*** Opening Information provided ***

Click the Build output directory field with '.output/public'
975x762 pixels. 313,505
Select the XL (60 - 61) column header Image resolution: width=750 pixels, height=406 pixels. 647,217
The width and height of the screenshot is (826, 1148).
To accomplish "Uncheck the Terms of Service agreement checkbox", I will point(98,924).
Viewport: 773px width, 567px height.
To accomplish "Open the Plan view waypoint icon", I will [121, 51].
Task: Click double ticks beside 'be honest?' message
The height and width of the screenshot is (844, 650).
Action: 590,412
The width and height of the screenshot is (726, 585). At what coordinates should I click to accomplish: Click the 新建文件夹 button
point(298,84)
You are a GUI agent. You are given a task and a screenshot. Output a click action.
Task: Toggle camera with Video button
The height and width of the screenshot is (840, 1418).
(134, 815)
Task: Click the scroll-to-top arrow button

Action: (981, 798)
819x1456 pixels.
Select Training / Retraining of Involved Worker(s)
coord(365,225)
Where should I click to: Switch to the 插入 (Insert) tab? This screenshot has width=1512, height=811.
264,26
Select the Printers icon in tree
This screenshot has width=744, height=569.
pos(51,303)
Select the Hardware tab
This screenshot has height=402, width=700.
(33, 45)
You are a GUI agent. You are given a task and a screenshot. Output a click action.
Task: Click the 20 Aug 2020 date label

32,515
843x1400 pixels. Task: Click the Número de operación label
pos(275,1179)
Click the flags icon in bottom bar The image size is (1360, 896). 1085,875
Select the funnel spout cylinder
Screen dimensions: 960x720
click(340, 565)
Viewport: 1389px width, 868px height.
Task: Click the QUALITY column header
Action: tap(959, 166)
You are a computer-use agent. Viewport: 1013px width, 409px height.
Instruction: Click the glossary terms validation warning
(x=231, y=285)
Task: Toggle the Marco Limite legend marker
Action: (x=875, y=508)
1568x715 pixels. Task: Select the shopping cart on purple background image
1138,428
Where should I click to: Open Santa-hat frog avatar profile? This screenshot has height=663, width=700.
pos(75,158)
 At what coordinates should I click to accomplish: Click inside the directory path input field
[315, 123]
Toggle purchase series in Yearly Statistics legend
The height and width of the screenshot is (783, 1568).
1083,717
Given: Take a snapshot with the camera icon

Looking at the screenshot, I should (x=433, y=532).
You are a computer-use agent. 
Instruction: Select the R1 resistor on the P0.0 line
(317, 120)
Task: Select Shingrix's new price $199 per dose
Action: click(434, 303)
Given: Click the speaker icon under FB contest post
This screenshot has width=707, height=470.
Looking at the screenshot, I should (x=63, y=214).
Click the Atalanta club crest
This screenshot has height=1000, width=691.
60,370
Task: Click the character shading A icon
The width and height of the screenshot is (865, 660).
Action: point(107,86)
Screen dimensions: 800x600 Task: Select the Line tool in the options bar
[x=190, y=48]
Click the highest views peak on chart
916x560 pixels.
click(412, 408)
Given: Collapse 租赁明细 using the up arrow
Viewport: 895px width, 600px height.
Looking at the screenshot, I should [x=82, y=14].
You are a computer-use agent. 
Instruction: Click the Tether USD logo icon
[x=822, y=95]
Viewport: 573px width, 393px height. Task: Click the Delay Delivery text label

*** Closing Information provided ***

Every record needs to be written out again, exactly as it was given.

_Answer box_
Click the Build output directory field with '.output/public'
975x762 pixels. 313,505
Select the XL (60 - 61) column header Image resolution: width=750 pixels, height=406 pixels. 647,217
The width and height of the screenshot is (826, 1148).
To accomplish "Uncheck the Terms of Service agreement checkbox", I will point(98,924).
Viewport: 773px width, 567px height.
To accomplish "Open the Plan view waypoint icon", I will [121, 51].
Task: Click double ticks beside 'be honest?' message
The height and width of the screenshot is (844, 650).
Action: 590,412
The width and height of the screenshot is (726, 585). At what coordinates should I click to accomplish: Click the 新建文件夹 button
point(298,84)
You are a GUI agent. You are given a task and a screenshot. Output a click action.
Task: Toggle camera with Video button
The height and width of the screenshot is (840, 1418).
(134, 815)
Task: Click the scroll-to-top arrow button

Action: (981, 798)
819x1456 pixels.
Select Training / Retraining of Involved Worker(s)
coord(365,225)
Where should I click to: Switch to the 插入 (Insert) tab? This screenshot has width=1512, height=811.
264,26
Select the Printers icon in tree
This screenshot has width=744, height=569.
pos(51,303)
Select the Hardware tab
This screenshot has height=402, width=700.
(33, 45)
You are a GUI agent. You are given a task and a screenshot. Output a click action.
Task: Click the 20 Aug 2020 date label

32,515
843x1400 pixels. Task: Click the Número de operación label
pos(275,1179)
Click the flags icon in bottom bar The image size is (1360, 896). 1085,875
Select the funnel spout cylinder
Screen dimensions: 960x720
click(340, 565)
Viewport: 1389px width, 868px height.
Task: Click the QUALITY column header
Action: tap(959, 166)
You are a computer-use agent. Viewport: 1013px width, 409px height.
Instruction: Click the glossary terms validation warning
(x=231, y=285)
Task: Toggle the Marco Limite legend marker
Action: (x=875, y=508)
1568x715 pixels. Task: Select the shopping cart on purple background image
1138,428
Where should I click to: Open Santa-hat frog avatar profile? This screenshot has height=663, width=700.
pos(75,158)
 At what coordinates should I click to accomplish: Click inside the directory path input field
[315, 123]
Toggle purchase series in Yearly Statistics legend
The height and width of the screenshot is (783, 1568).
1083,717
Given: Take a snapshot with the camera icon

Looking at the screenshot, I should (x=433, y=532).
You are a computer-use agent. 
Instruction: Select the R1 resistor on the P0.0 line
(317, 120)
Task: Select Shingrix's new price $199 per dose
Action: click(434, 303)
Given: Click the speaker icon under FB contest post
This screenshot has width=707, height=470.
Looking at the screenshot, I should (x=63, y=214).
Click the Atalanta club crest
This screenshot has height=1000, width=691.
60,370
Task: Click the character shading A icon
The width and height of the screenshot is (865, 660).
Action: point(107,86)
Screen dimensions: 800x600 Task: Select the Line tool in the options bar
[x=190, y=48]
Click the highest views peak on chart
916x560 pixels.
click(412, 408)
Given: Collapse 租赁明细 using the up arrow
Viewport: 895px width, 600px height.
Looking at the screenshot, I should [x=82, y=14].
You are a computer-use agent. 
Instruction: Click the Tether USD logo icon
[x=822, y=95]
Viewport: 573px width, 393px height. Task: Click the Delay Delivery text label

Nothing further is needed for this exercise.